▶ WRITTEN REQUEST
Revise the data from the line with "Task: Select the dot beneath" through the end, putting "marker" wherever "dot" appears and leaving everything else unchanged.

···

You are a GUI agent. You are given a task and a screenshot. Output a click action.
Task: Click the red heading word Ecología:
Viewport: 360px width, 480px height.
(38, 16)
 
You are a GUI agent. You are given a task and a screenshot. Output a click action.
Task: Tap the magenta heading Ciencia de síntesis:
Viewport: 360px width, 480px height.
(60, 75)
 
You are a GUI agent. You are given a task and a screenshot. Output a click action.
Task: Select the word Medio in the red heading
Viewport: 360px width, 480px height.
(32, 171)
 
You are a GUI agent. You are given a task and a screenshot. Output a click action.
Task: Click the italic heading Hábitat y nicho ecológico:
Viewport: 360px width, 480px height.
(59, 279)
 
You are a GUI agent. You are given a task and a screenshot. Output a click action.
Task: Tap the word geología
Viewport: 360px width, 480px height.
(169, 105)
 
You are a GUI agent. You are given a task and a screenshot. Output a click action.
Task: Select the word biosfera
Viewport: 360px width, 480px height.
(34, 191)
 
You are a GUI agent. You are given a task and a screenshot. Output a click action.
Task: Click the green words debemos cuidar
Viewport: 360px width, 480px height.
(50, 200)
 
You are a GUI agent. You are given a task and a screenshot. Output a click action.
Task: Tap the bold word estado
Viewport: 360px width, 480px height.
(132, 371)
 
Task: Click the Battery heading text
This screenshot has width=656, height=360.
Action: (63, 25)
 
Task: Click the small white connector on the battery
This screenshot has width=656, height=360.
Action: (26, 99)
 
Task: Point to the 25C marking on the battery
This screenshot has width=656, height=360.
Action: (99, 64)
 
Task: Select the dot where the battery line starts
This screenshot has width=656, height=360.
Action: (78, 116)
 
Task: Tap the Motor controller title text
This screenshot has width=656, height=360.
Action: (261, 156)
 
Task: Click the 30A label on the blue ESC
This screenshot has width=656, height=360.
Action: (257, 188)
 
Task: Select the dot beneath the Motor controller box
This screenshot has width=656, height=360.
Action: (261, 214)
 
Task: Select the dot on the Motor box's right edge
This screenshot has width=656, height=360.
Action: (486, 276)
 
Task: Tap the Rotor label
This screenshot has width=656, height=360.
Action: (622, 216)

···

▶ RESULT FOR THIS EXERCISE
Task: Select the marker beneath the Motor controller box
This screenshot has width=656, height=360.
Action: (261, 214)
 
Task: Select the marker on the Motor box's right edge
This screenshot has width=656, height=360.
Action: (486, 276)
 
Task: Tap the Rotor label
This screenshot has width=656, height=360.
Action: (622, 216)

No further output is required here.